Sunday, April 03, 2005
In his well-worn blue jeans and suspenders, Tom Bailey would look at home on a work crew or maybe in a bowling alley.
You wouldn't necessarily expect to see him practicing the slow, rhythmic moves of Falun Dafa, an ancient Chinese exercise.
But, on Saturday, he was among a small group of people meeting at the main branch of the Huntsville-Madison County Public Library for a workshop on Falun Dafa. The Southern Falun Dafa group offered the program to introduce the practice to the area.
The group plans to have another workshop this Saturday, said Dr. Jason Wang, a research scientist at Alabama A&M University and a proponent for practicing Falun Dafa, which is also known as Falun Gong. The group hopes to hold regular sessions to show people the benefits of the exercise.
"Everyone who practices it feels so good," said Wang. "We want others to benefit."
The exercises in Falun Dafa are hand and arm movements as well as stretching, all while holding your body in specific postures.
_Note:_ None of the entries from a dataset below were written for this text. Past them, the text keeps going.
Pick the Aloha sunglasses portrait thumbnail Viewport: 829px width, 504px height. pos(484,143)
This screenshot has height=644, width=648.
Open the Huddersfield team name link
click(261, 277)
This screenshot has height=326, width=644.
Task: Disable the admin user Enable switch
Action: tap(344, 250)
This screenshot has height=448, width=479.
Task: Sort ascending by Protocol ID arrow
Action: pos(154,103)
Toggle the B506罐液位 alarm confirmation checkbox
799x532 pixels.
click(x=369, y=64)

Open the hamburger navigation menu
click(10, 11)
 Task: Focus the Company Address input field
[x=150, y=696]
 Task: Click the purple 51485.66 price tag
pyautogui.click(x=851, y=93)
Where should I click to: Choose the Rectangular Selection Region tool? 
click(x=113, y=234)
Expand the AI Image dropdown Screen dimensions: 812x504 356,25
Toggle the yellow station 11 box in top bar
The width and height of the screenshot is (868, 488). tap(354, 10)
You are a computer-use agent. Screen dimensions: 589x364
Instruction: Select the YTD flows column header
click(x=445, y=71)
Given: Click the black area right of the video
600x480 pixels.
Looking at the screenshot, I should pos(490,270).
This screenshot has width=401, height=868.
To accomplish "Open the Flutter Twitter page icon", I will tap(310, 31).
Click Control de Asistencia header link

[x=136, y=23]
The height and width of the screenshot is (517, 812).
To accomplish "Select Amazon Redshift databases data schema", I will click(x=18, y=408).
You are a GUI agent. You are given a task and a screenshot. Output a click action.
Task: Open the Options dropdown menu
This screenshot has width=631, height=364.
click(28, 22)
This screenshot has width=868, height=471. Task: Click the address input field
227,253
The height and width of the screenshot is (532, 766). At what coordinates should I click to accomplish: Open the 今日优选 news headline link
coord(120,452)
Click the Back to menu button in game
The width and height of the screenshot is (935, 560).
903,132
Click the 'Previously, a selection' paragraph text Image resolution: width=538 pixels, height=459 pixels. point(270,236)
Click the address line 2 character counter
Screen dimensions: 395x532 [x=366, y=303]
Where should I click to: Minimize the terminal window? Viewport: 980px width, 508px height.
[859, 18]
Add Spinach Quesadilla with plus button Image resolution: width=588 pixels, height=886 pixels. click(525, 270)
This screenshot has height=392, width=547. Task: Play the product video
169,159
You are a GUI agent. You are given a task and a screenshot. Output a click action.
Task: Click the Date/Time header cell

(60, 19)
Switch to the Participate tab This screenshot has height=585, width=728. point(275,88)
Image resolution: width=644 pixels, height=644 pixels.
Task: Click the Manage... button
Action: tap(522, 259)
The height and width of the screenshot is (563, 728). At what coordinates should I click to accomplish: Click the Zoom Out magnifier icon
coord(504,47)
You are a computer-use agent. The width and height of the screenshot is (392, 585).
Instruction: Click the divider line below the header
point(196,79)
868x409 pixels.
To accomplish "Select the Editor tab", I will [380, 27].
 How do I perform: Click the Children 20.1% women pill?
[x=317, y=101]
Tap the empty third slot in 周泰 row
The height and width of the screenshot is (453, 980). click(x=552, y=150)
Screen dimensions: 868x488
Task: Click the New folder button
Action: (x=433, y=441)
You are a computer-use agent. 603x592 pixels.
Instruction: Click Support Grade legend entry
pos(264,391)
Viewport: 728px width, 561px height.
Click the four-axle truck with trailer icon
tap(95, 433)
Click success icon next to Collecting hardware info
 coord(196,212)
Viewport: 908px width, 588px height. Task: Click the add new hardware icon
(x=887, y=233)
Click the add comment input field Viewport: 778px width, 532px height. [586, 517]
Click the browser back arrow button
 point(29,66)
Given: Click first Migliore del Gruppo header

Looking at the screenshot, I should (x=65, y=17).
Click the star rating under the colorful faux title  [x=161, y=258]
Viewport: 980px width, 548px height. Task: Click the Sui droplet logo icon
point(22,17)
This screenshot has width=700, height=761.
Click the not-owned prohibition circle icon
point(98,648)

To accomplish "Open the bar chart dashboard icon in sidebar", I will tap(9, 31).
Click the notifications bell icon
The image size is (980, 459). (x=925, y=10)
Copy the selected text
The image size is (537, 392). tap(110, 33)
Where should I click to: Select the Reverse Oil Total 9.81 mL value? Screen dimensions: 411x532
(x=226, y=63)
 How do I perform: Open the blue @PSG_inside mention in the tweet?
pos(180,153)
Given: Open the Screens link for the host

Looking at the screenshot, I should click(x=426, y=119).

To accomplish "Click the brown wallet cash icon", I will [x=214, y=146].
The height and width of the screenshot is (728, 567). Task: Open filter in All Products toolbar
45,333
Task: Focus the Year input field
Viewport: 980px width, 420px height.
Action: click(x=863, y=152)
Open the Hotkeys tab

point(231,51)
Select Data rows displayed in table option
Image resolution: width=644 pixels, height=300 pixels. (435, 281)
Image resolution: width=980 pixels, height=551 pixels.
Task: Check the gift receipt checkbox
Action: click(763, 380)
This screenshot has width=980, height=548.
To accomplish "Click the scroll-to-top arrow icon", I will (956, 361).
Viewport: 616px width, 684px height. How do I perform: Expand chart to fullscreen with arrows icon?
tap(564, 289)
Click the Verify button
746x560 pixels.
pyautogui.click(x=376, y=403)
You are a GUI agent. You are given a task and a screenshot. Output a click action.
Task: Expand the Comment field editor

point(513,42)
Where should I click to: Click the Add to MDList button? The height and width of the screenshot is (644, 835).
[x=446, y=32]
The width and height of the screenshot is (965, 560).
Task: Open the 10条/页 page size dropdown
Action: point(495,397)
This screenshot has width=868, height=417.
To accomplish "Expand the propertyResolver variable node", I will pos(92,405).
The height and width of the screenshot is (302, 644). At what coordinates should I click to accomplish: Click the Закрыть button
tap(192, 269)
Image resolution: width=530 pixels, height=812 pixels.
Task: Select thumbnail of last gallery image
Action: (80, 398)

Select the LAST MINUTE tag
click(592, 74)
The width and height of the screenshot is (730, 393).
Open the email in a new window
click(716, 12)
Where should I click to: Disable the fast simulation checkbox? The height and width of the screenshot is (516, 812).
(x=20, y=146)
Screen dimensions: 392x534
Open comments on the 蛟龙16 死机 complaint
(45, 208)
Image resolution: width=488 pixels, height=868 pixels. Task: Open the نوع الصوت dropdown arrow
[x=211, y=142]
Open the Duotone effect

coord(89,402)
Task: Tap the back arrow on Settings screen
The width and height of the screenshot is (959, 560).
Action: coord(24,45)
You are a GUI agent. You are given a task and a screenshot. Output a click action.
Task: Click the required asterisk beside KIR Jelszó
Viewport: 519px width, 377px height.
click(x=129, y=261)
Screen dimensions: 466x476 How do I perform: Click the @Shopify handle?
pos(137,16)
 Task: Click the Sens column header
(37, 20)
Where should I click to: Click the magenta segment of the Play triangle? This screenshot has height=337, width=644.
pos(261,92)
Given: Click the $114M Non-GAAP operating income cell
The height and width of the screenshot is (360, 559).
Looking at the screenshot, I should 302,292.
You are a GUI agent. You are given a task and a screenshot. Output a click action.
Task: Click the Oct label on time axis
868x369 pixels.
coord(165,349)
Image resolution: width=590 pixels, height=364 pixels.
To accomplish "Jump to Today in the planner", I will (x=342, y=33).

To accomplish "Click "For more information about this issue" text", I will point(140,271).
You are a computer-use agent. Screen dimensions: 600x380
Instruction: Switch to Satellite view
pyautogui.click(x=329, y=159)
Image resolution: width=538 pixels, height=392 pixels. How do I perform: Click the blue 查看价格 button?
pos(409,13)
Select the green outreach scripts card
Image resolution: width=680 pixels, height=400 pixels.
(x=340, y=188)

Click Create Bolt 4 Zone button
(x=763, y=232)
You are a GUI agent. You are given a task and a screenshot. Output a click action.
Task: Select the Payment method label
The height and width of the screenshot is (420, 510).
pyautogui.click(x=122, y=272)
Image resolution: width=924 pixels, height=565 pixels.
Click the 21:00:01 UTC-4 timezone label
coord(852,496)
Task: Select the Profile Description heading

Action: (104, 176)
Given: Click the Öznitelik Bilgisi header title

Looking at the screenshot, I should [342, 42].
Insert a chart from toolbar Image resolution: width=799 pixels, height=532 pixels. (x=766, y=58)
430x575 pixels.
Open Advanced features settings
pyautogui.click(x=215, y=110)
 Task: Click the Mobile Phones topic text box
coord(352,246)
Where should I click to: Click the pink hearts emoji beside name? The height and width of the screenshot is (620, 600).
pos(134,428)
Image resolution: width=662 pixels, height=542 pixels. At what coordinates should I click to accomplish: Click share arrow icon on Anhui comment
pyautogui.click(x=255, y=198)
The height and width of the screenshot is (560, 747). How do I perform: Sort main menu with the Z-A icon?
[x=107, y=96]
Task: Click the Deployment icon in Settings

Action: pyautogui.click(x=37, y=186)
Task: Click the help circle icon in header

The movements create a flow of energy through the body, proponents of the exercise believe.
Despite its peaceful philosophy, Falun Dafa practitioners have been persecuted in China. Then Chinese President Jiang Zemin banned the practice in 1999, seeing it as a threat to his regime, said Wang. Since it was banned, about 1,600 Falun Dafa followers have been killed and hundreds of thousands jailed or sent to labor camps or to mental hospitals.
The Communist government has seen the meditative exercise as a "threat to the [CCP's] control of people's minds," said Wang. "That's the reason why they persecute these innocent people."
Bailey, 57, learned about Falun Dafa about two years ago after discovering a book about it. He had been looking for a way to deal with the post-traumatic stress he has had as a Vietnam veteran.
"This is some of the best help I've ever had in some of the things I've had to deal with," Bailey told the group.
The book he bought had a toll-free number for more information about Falun Dafa. Bailey called and was put in touch with Dr. Wade Yang, who gave him private lessons. Yang, who is an associate professor of food engineering at Alabama A&M, conducted Saturday's workshop.
Bailey now often practices Falun Dafa on his own, finding the exercises to help make him feel calmer. Two to three weeks after he began to learn the controlled and steady movements of Falun Dafa, he said he found he was sleeping better and had more energy. He also has found the philosophy of the practice - truthfulness, compassion and tolerance - makes him feel more peaceful.
Falun Dafa is spiritual, said Wang, but it's not a religion. It's what is known as a "cultivation" practice, which helps "make the heart peaceful," he said.